Luiz Gonzaga Belluzzo é economista, professor, consultor editorial da revista Carta Capital
No Congresso do Partido Democrata, em 1936, o então presidente dos Estados Unidos, Franklin Delano Roosevelt, discursou sobre as ameaças da oligarquia financeira para a sociedade: “Era natural e talvez humano que os príncipes privilegiados dessa nova dinastia econômica, sedentos por poder, tentassem alcançar o controle do próprio governo. Eles criaram um novo despotismo e o embrulharam nos vestidos de sanções legais. Em seu serviço, novos mercenários procuraram regimentar o povo, seu trabalho e sua propriedade”.
O professor Mauricio Abdalla, da Universidade Federal do Espírito Santo, fez circular um artigo certeiro a respeito de quem manda e de quem obedece.
Escreve o professor:
“O foco do poder não está na política, mas na economia. Quem comanda a sociedade é o complexo financeiro-empresarial com dimensões globais e conformações específicas locais. Os donos do poder não são os políticos. Estes são apenas instrumentos dos verdadeiros donos do poder.
“O verdadeiro exercício do poder é invisível.
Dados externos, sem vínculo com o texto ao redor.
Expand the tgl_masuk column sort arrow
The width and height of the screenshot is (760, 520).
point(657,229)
O que vemos, na verdade, é a construção planejada de uma narrativa fantasiosa com aparência de realidade para criar a sensação de participação consciente e cidadã dos que se informam pelos meios de comunicação tradicionais.
Os grandes meios de comunicação não se constituem mais em órgãos de ‘imprensa’, ou seja, instituições autônomas cujo objeto é a notícia e que podem ser independentes ou, eventualmente, compradas ou cooptadas por interesses. Eles são, atualmente, grandes conglomerados econômicos que também compõem o complexo financeiro-empresarial que comanda o poder invisível. Portanto, participam do exercício invisível do poder utilizando seus recursos de formação de consciência e opinião.
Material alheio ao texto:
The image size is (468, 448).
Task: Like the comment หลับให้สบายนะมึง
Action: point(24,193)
Os donos do poder não apoiam partidos ou políticos específicos. Sua tática é apoiar quem lhes convém e destruir quem lhes estorva. Isso muda de acordo com a conjuntura. O exercício real do poder não tem partido e sua única ideologia é a supremacia do mercado e do lucro”.
Os dizeres e poderes dos senhores e fâmulos da finança não são, portanto, proclamados e exercidos tão somente nos gabinetes almofadados de Wall Street ou – orgulho nacional!!! – nas salas do Itaim Paulista. Os preceitos e as recomendações dos financistas invadiram as redações, surrupiaram a academia e capturaram o espírito protestante das religiões utilitaristas. A ética do enriquecimento pelo trabalho celebrada por Max Weber sucumbiu aos confortos do dinheiro que produz dinheiro.
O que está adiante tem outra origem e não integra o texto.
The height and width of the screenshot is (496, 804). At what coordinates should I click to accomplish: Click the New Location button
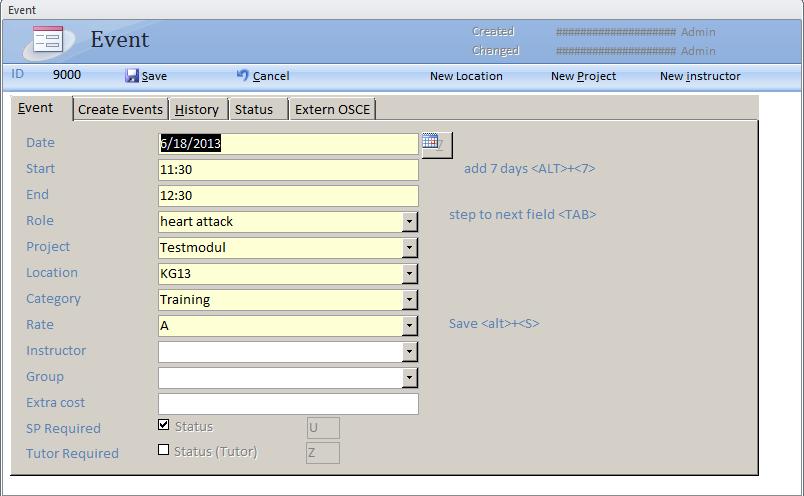[466, 76]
Em estudo recente, o Instituto Roosevelt afirma que esse fenômeno caracteriza a economia global desde o início dos anos 1980. O trabalho aponta que os lucros no setor financeiro, que representavam menos de 10% do total dos lucros corporativos em 1950, cresceram para, aproximadamente, 30% em 2013. Em 1970, os cinco maiores bancos detinham 17% dos ativos bancários agregados, mas em 2010 passaram a deter 52% (Dallas Fed).
Nas últimas décadas, as ondas de fusões e aquisições elevaram o grau de centralização: os 25 maiores bancos do mundo tinham 28% dos ativos dos mil (1.000) maiores bancos em 1997; em 2009, mais de 45%. Dos 4 trilhões de dólares em transações diárias com moedas, 52% delas são realizadas pelos cinco maiores bancos.
No que tange aos bancos de investimento, os dez maiores concentram 53% das receitas. Baseados principalmente em seus clientes mais ricos, já que os 10% mais ricos geram 80% de suas receitas, os bancos se conglomeraram e se tornaram verdadeiros supermercados financeiros, capazes de oferecer todo tipo de serviço financeiro a pessoas físicas e jurídicas.
Em seu livro Tempo Comprado: A crise adiada do capitalismo democrático, o sociólogo e economista alemão Wolfgang Streeck expõe as dificuldades impostas nos dias de hoje aos governos democraticamente eleitos, escandalosamente submetidos aos ditames dos mercados financeiros e da mídia-empresa. Esse aprisionamento enseja a divulgação das banalidades negativas sobre o Estado de Bem-Estar Social: o cobrador de impostos, competidor com o setor privado nos mercados de dívida.
Ao comentar a crise financeira de 2008, o sociólogo e economista italiano Luciano Gallino aponta a impiedade dos mercados em condenar as vítimas:
“Por muito tempo, vocês viveram acima de seus meios, referindo-se à medicina gratuita, às pensões públicas excessivamente generosas, ensino gratuito ou financiado com taxas mínimas de inscrição”.
Essas tecnologias de governabilidade financista buscam criar nas pessoas um profundo sentimento de culpa, ao difundir a crença do ataque vampiresco dos menos favorecidos sobre o Orçamento do Estado.